Besuch in der Puppenstube in der Luisenstraße in München. Die Besitzerin, Gertrud Stadler, verkauft dort Puppen, Teddybären, Marionetten, ist Puppendoktorin, Puppendesignerin und wunderbare Geschichtenerzählerin und das seit 37 Jahren.

 

Leider konnte sie unsere toten Puppen nicht wieder zum Leben erwecken, aber wir durften Fotos machen, wie sie andere Puppen restauriert.

 

Dieser Beruf ist kein Ausbildungsberuf im herkömmlichen Sinn. Jede Fertigkeit hat sich die sympathische Frau im Laufe von Jahrzehnten selber angeeignet. Handwerkliches Können ist Grundvoraussetzung, dazu eine Riesenportion Erfindungsreichtum, Flexibilität und Geduld.

 

„Kein Mensch geht unglücklich aus meinem Laden hinaus!“ sagt Frau Stadler selbstbewusst.

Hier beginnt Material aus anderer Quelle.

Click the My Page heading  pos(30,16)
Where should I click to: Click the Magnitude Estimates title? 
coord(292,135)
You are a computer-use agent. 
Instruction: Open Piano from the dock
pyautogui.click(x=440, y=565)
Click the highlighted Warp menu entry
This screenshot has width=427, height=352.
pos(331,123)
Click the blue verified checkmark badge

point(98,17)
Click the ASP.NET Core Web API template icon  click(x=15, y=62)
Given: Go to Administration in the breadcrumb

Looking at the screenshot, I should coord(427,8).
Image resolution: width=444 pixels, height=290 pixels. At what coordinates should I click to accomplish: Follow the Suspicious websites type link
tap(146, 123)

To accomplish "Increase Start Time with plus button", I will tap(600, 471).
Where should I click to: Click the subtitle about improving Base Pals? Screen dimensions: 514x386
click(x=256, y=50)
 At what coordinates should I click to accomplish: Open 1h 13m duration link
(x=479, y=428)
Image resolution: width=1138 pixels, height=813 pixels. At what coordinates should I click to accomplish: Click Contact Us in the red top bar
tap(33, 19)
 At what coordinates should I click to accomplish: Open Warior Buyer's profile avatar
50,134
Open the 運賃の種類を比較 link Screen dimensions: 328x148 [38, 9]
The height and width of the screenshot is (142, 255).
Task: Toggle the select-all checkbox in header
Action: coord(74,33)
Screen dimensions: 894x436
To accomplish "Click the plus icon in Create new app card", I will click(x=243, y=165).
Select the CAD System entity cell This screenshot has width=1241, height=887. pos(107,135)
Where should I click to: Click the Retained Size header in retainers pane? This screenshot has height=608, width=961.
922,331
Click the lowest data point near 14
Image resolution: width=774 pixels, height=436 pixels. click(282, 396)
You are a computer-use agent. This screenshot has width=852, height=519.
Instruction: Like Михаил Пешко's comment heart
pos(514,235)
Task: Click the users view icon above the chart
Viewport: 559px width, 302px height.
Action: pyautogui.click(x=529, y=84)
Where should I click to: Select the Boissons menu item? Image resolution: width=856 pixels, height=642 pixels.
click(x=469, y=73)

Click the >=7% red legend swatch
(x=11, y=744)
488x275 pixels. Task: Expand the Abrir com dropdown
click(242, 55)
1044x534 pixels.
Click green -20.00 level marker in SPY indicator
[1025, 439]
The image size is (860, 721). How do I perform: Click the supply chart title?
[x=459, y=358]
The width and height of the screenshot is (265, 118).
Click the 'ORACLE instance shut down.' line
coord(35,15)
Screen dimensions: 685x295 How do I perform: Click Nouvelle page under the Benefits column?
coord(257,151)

Sie restauriert abgelutschte, plattgelegene Teddybären, Stofftiere aller Art und gibt alten, wunderschönen Puppen wieder ein neues Outfit, das sich dadurch auszeichnet, dass die Puppen zwar neu sind, aber ihr altes Aussehen so weit wie möglich wiedererlangen. Dazu verbringt sie oft Stunden in Stoffgeschäften, um z.B. den passenden Pepita-Stoff o.ä. zu finden und verarbeiten zu können.

 

Als Puppendoktor ist auch psychologisches Einfühlungsvermögen von Nöten, damit die Menschen, die ihre Kuscheltiere oder Puppen zu ihr bringen und sich oft genug dafür schämen, dass sie so an diesen Mitbewohnern hängen, diese Scham ablegen.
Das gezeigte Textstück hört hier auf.